Brian los dejó en Chalk Farm Road, y Madre Bendita guió a Gabriel por el mercado. Los emigrantes que regentaban los puestos de comida estaban recogiendo las sillas y tirando las sobras de pollo al curry a los cubos de basura. Unas cuantas luces de colores, un recuerdo de las Navidades, oscilaban adelante y atrás en lo alto. Aparte de eso, reinaba la oscuridad y las ratas correteaban entre las sombras.
Madre Bendita conocía la situación de todas las cámaras de vigilancia de la zona, pero de vez en cuando se detenía y utilizaba un detector de cámaras, un dispositivo del tamaño de un teléfono móvil. Los potentes diodos del aparato emitían luz infrarroja invisible para el ojo humano, pero la lente de las cámaras de vigilancia la captaba y la reflejaba, y en el visor del aparato aparecían pequeñas lunas llenas en miniatura. A Gabriel le impresionó con qué rapidez Madre Bendita era capaz de detectar una cámara oculta y situarse fuera de su alcance.
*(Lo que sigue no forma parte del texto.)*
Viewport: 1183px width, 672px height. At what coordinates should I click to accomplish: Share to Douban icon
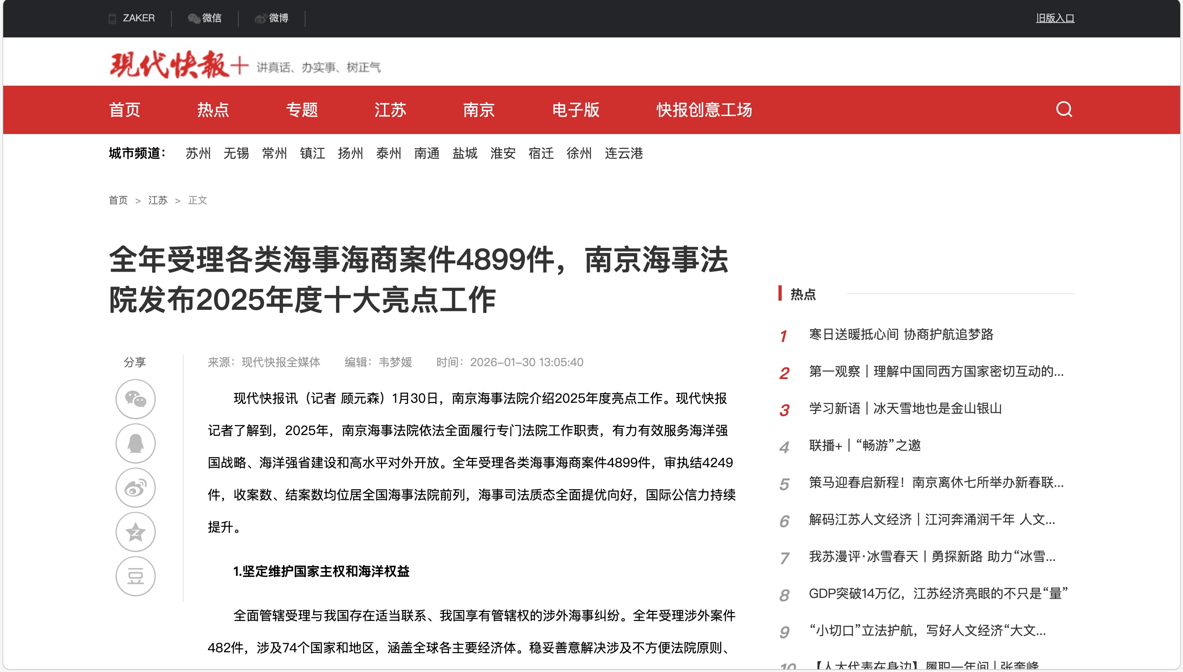(135, 576)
En el extremo este del mercado había muchos edificios de ladrillo que antiguamente habían servido de caballerizas para los animales que tiraban de los tranvías de Londres. Había más cuadras en unos túneles que la gente llamaba «las catacumbas». Madre Bendita hizo pasar a Gabriel bajo un arco de ladrillo y se internaron en las catacumbas, apresurándose por dejar atrás los cerrados comercios y los estudios de los artistas. A lo largo de nueve metros, el túnel estaba pintado de color rosa. En otra zona, las paredes estaban cubiertas de papel de aluminio. Por fin llegaron a la tienda de Winston Abosa. Sentado en el suelo, el africano cosía una piel de animal a la caja de un tambor de madera.
Winston se puso en pie y saludó a sus huéspedes con un gesto de la cabeza.
– Bienvenidos. Espero que el discurso haya sido un éxito.
– ¿Algún cliente? -preguntó Madre Bendita.
– No, señora. Ha sido una tarde muy tranquila.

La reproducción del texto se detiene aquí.